How to create a Cartesian
product using a datastep ?
Objective : Hello readers. This post is unlike
all my previous posts which deal with one or the other concepts of SAS and
explain them in detail. The idea for this post came up from one of the
interview questions which I have been asked many times over (and I am asking it
now when I am on the other side of the table :-) ).
In one of my previous posts I have compared the
datastep merges with SQL joins, but no one ever tells how to do in datastep
what is called a Cartesian product in SQL, and which is pretty easy to do in
SQL. Interestingly Cartesian product forms tha base of SQl joins, so if we can
replicate SQL joins in datastep then we should also be able to replicate
Cartesian product..!!
The answer is Yes we can do it, and easily.
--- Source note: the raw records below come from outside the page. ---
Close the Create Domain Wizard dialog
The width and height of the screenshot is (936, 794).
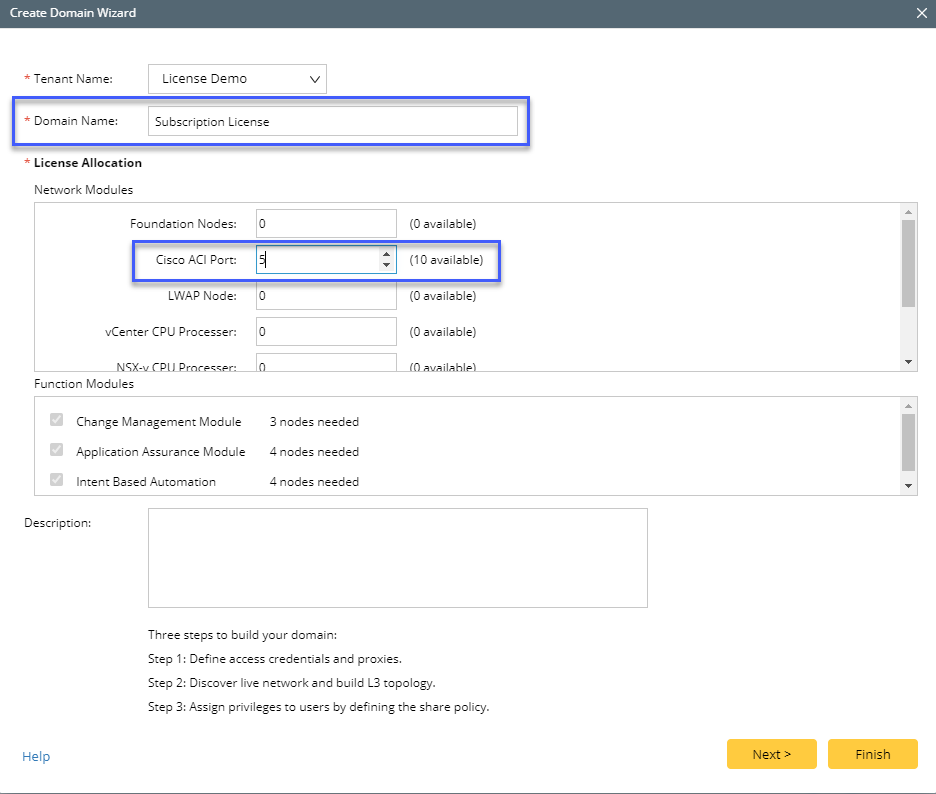[x=921, y=13]
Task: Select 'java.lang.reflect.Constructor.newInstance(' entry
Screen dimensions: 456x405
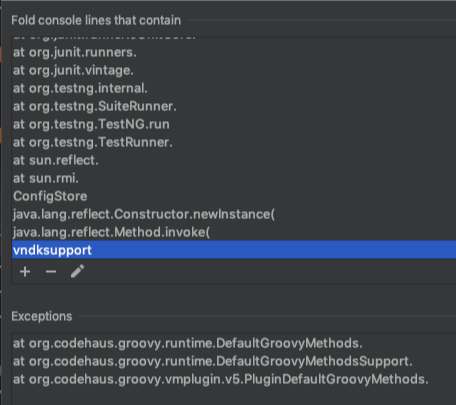Action: click(x=234, y=214)
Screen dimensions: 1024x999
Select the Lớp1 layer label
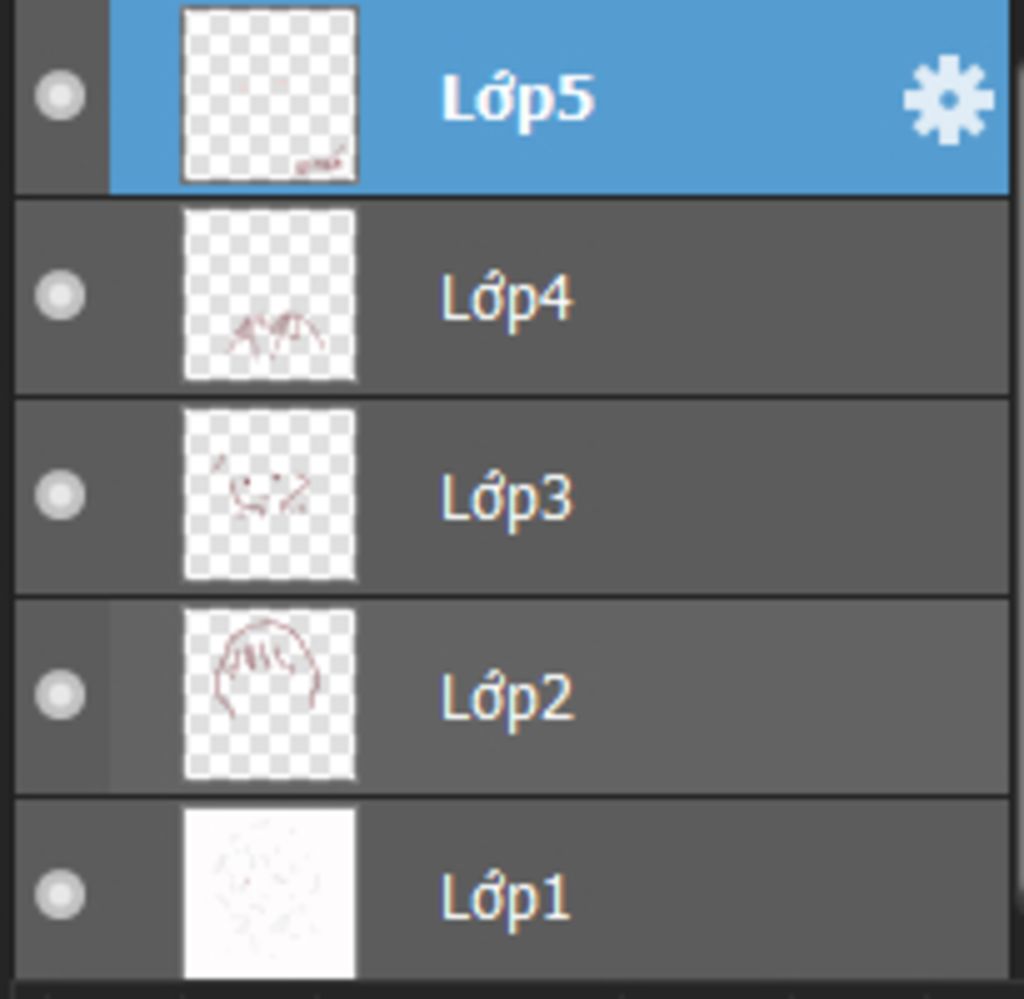click(505, 897)
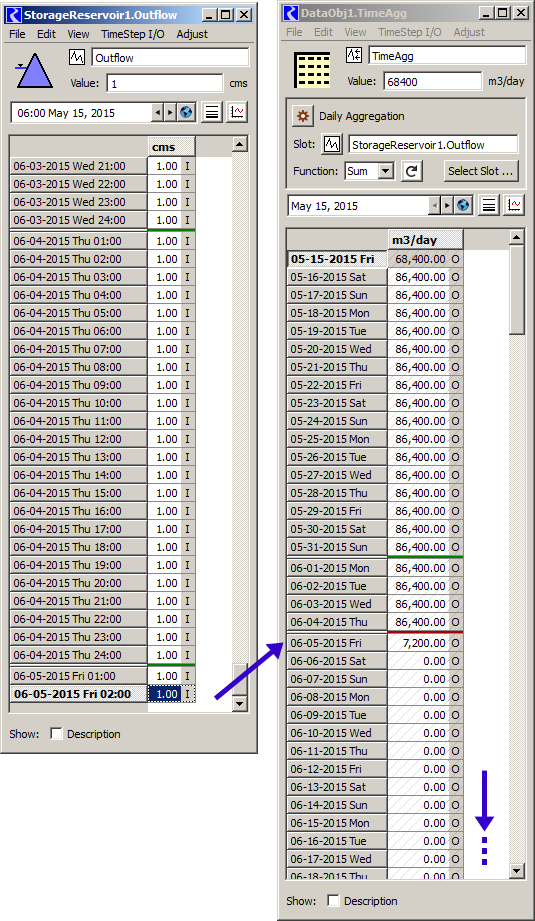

But
you’ll know it only when you see it.
So here is the short and simple way to do it, but
before that let me explain for people who don’t know about Cartesian product,
what it is and what is a point option(Shhh..this is the key)
Cartesian product:
This is a mathematical term which is used in set
theory. A Cartesian product of set A and set B is a set of all ordered pairs of
the elements of A and B.
That was complicated..!! Thank GOD we don’t have to pass a mathematics
paper anymore.
Ok, forget maths, in SAS when we do a Cartesian
product of dataset A and dataset B, then we create a dataset containing all
rows of A horizontally combined with all rows of B.
So if A has 3 observations and B has 4, Then the
Cartesian product will have 12 observation and all the unique columns of A and
B.
In SQL we do a Cartesian product similar to a join
but just eliminating giving any join
names or or joining conditions. Here is the syntax:
Proc
sql;
create table cartesian1
as
select * from
cart1,cart2;
Quit;
Simple right..!!
Though it is not this simple in datastep and that is
why I never got correct answer from any of the interviewees till date. Actually
the reason is they have never seen it before.
Also using this technique requires a knowledge of
point option in SAS datastep. Here is a brief overview of the option:
Point option:
The point creates a temporary variable whose numeric
value determines which observation is read in a set statement. POINT= can cause
the SET statement to use random (direct) access to read a SAS data set instead
of sequential. Here is an example:
data
test;
do i=6,11,16;
set
sashelp.class point=i;
output;
end;
stop;
run;
The point option is used to directly read
observation number 6,11 and 16 from another dataset without reading any other
observation. This is a dumb example but this option can be put to a lot of good
uses and clever and efficient coding. We’ll talk about it later.
Cartesian product using a datastep:
Below is the code that will create the datasets I
will use for Cartesian product and the third step will create a Cartesian
product exactly the same as we created using proc sql above.
data
cart1;
input id name $;
datalines;
1 test1
2 test2
3 test3
;
run;
data
cart2;
input grp1 $ grp2 $;
datalines;
xx pp
yy qq
zz rr
aa ss
;
run;
/* Creates cartesian product */
data
cartesian;
set cart1;
do i=1 to 4;
set cart2
point=i;
output;
end;
run;
The third step creates a Cartesian product and if
you read this post from start, you won’t need me to explain the functioning.
Going flexible:
As one of my friends on linkedin pointed out, that there is some hardcoding in this step owing to which the code is losing its flexibility. I have mentioned the number of observations(4) in the loop, which makes the above step not easy to use as you need to first get the observation in the second dataset and then change the number in the code.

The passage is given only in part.